Dr. Esses acknowledged that the recommendations will generate some controversy. He noted that in some parts of the country—such as Texas, where he practices—few surgeons are performing vertebroplasty, and he said that he believes that those who do offer the procedure will discontinue it.

“I think that most orthopaedic surgeons believe that their practice should be based on the best level of evidence available,” he said. “To many, these recommendations will be somewhat surprising. But we hope that physicians will look at the basis for recommendations and adjust their practices accordingly.”

He said that interventional radiologists might have a stronger negative reaction to the guidelines than orthopaedic surgeons.

What it means to patients
To the possibility that a declaration that a procedure that had been used in a substantial number of patients is of no benefit might draw a stir from a cynical media and among consumers, Dr. Esses said the issuance of this guideline shines a positive light on physicians.

“This is an example of orthopaedists’ putting aside personal profit and commercial and financial interests and basing our recommendations only on science,” he said. “Drug companies and medical device companies are advertising to patients, many of whom don’t have the scientific background to objectively judge the truth of what they are being told. As physicians and as an organization, our job is to support and protect patients from misinformation. The AAOS as an organization must make clear—to both physicians and the public—that anecdotal information isn’t scientific information.

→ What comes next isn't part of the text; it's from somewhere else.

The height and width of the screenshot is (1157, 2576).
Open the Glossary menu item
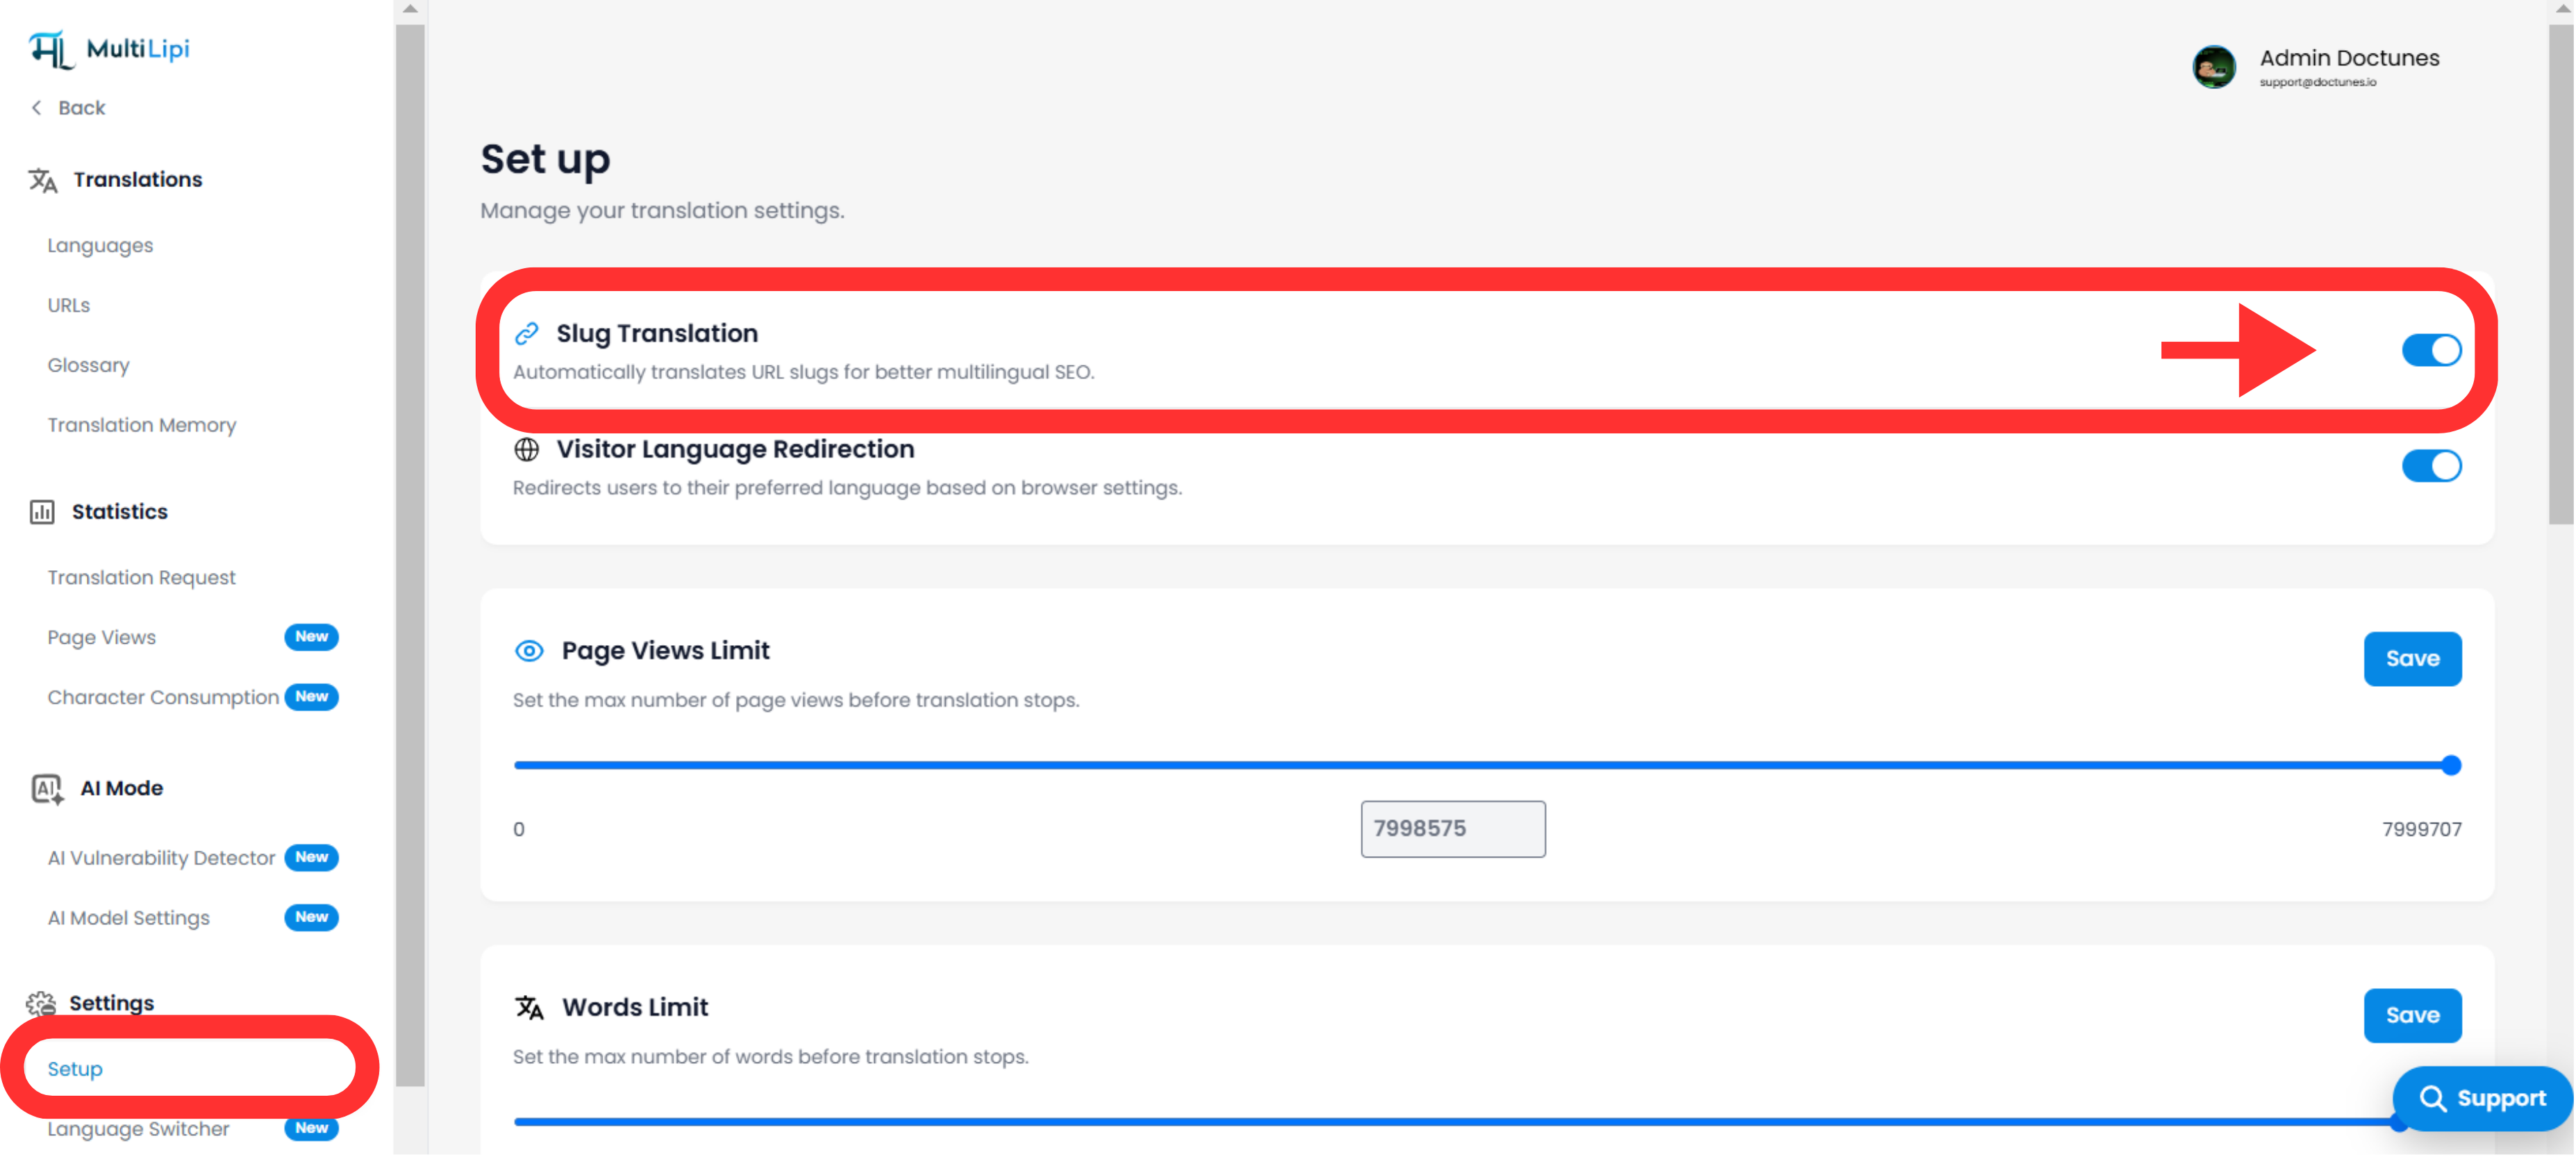88,366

“If patients ask, ‘Why did I have this operation if it didn’t do any good?’ we can answer that our knowledge changes over time,” he continued. “At the time they received the procedure, it was perceived as beneficial. Our knowledge has changed.”

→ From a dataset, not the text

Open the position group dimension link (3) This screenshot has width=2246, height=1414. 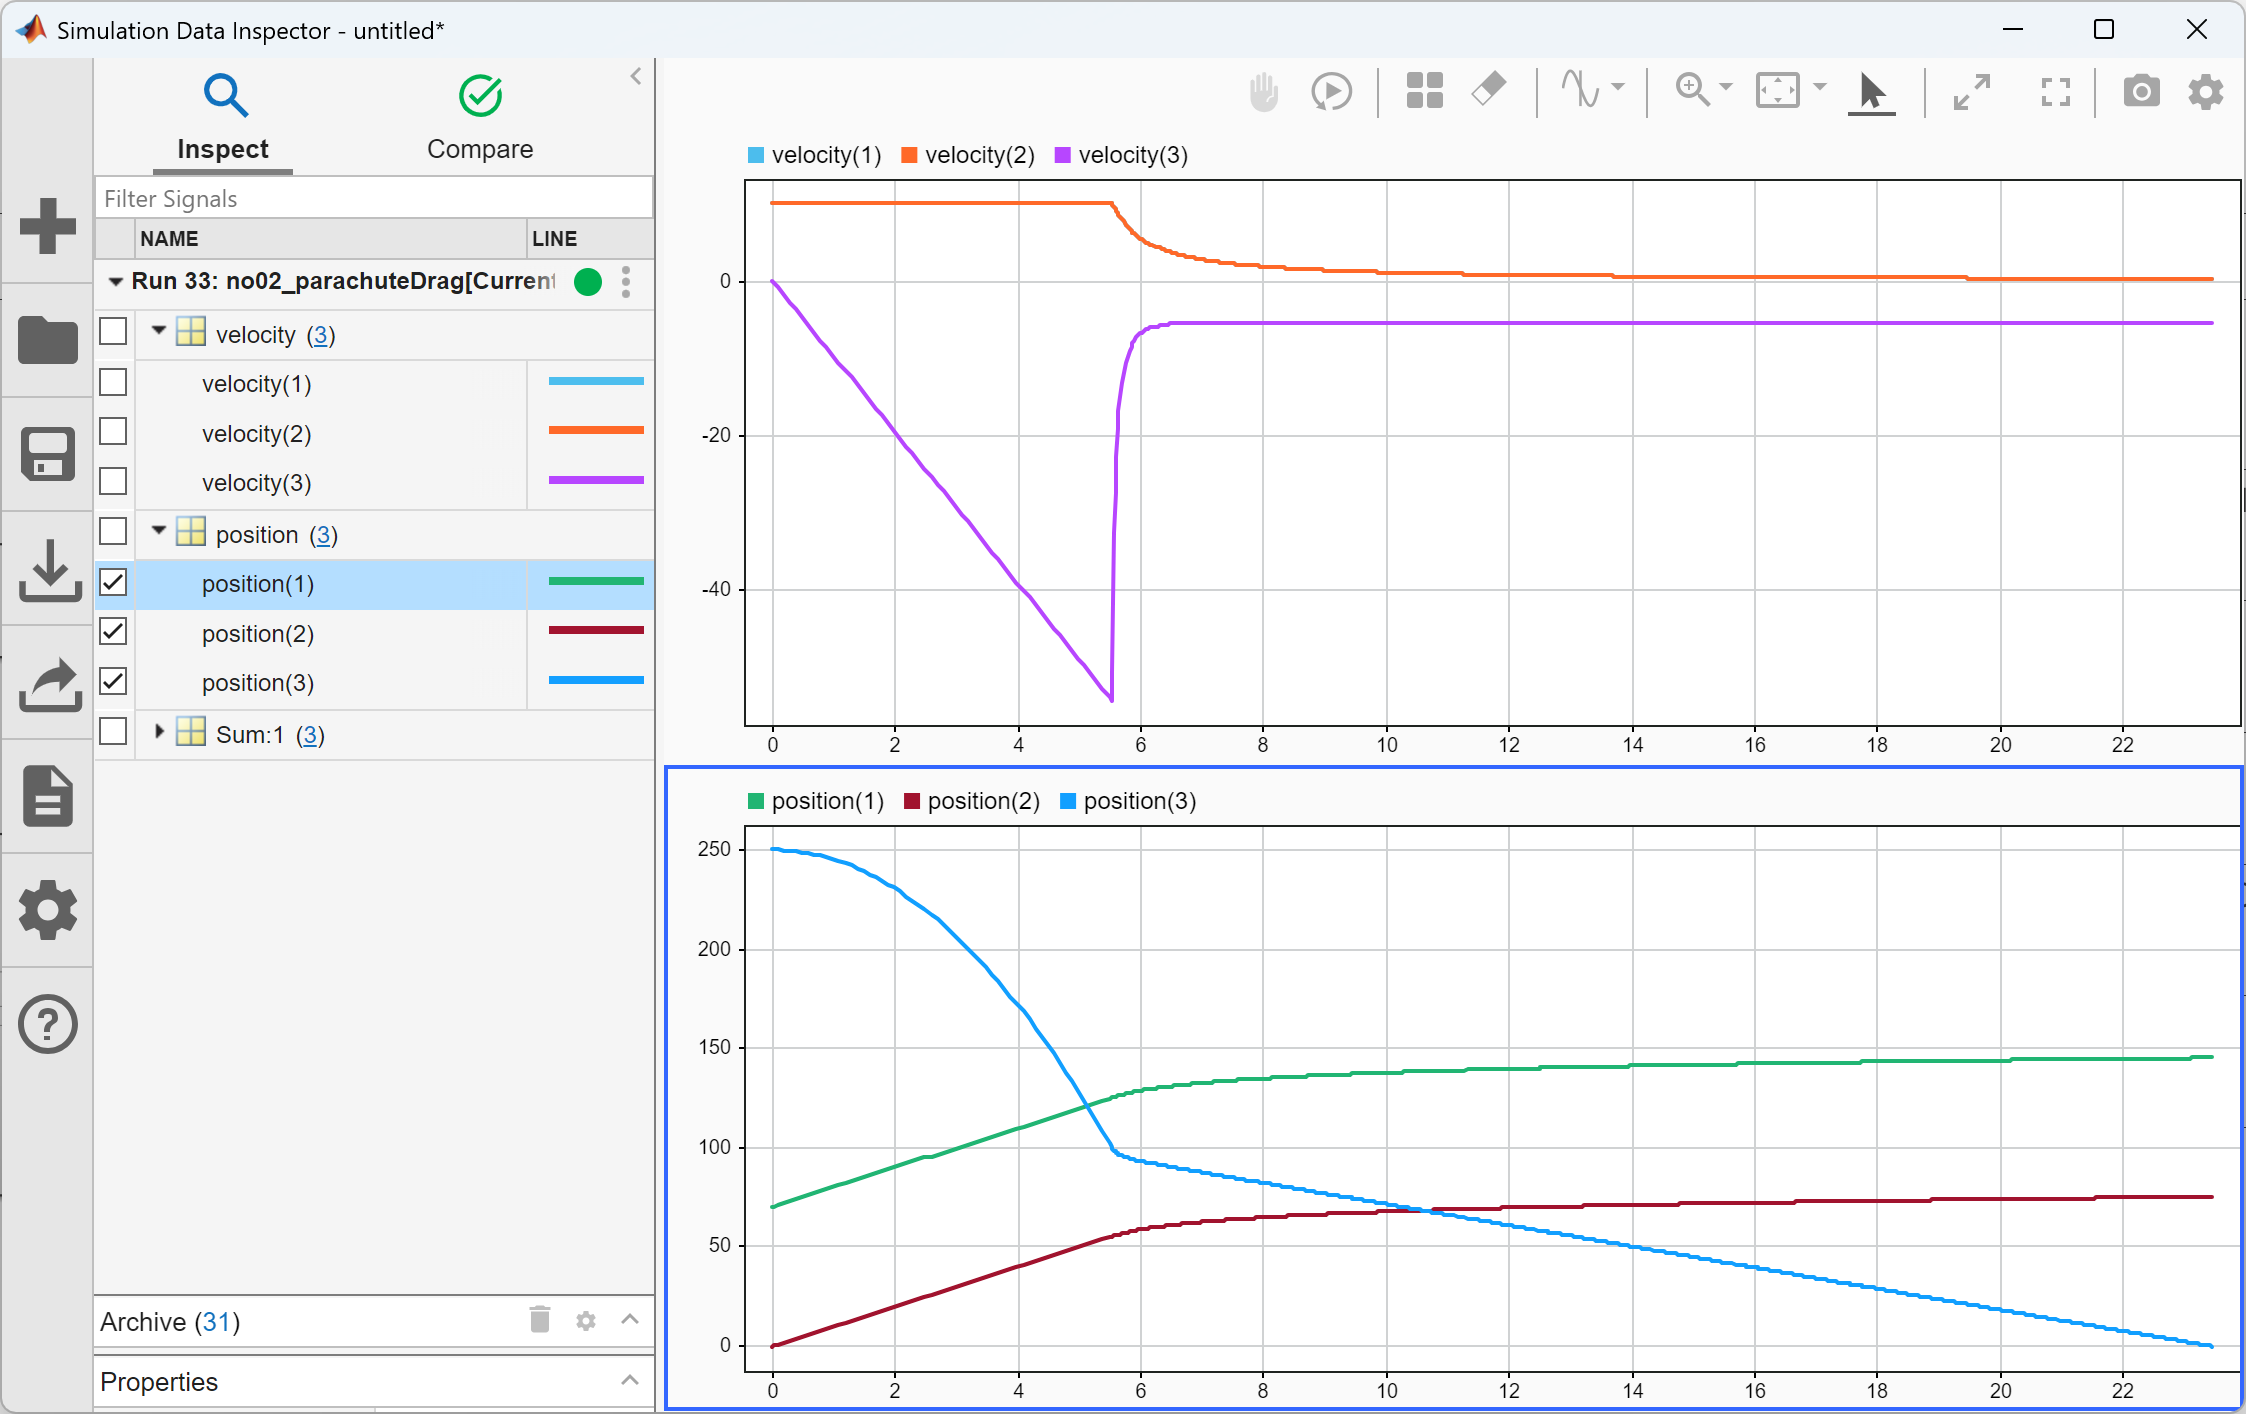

No special recommendations apply for surgeons whose patients have undergone vertebroplasty, Dr. Esses said. “Fortunately, if complications occur, they do so either at the time of or very shortly after the procedure. There’s not a worry that something is going to happen to these patients a year out or two years out,” he said. “We do know that patients with compression fractures are at risk for more fractures. If vertebroplasty patients present with new fractures, we have a better understanding of what should or should not be done to treat them.”

Mounting evidence
Dr. Esses said he does not expect the evidence against vertebroplasty to be contradicted by future studies. Nonetheless, he noted, “science evolves, and what we knew 2 years ago is different from what we know now and will be different again in 2 years. We have a responsibility to constantly review the literature and make recommendations based on science.”

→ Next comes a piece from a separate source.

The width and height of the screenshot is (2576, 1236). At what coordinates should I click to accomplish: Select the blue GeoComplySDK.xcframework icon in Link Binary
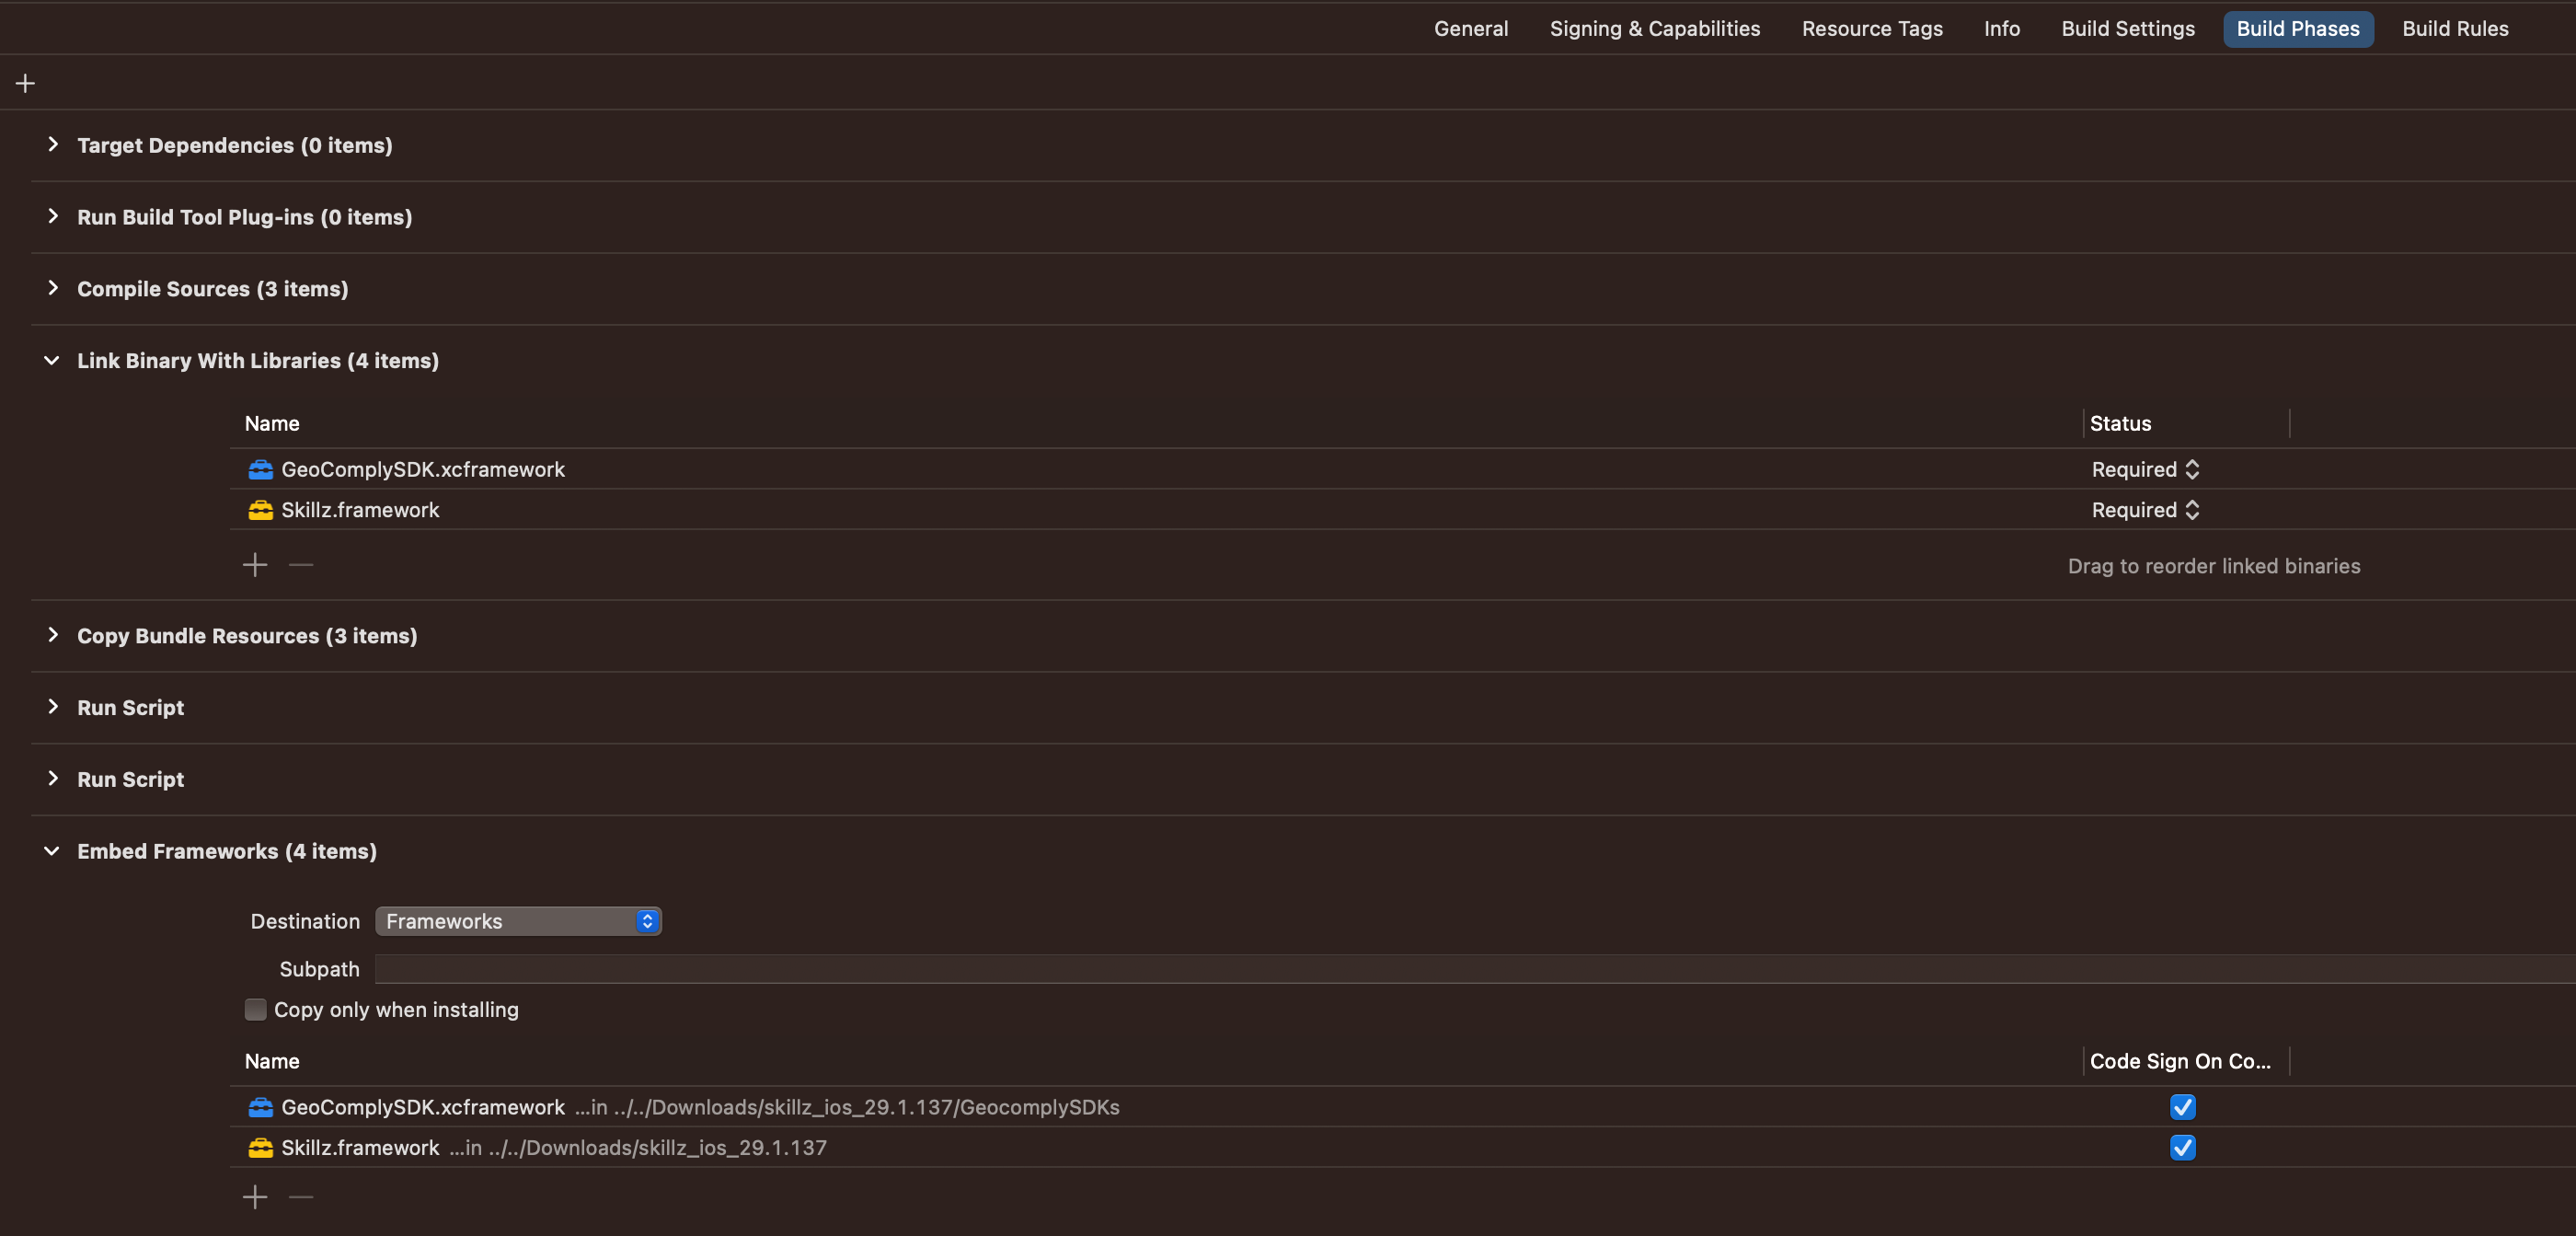pos(260,469)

The Level I studies of vertebroplasty rebut the oft-made contention that orthopaedic procedures are intrinsically resistant to high-level studies. “This is exactly an example of good trials being carried out,” said Dr. Esses. “The argument that ‘oh, we can’t always carry out these trials’ is not always based on hard information. These are both excellent trials, carried out in two separate countries, coming to the same conclusion. It’s not logistically impossible to carry out good science.”

Disclosure information: Dr. Esses reported affiliations with Orthopedics, Spine, and The Spine Journal.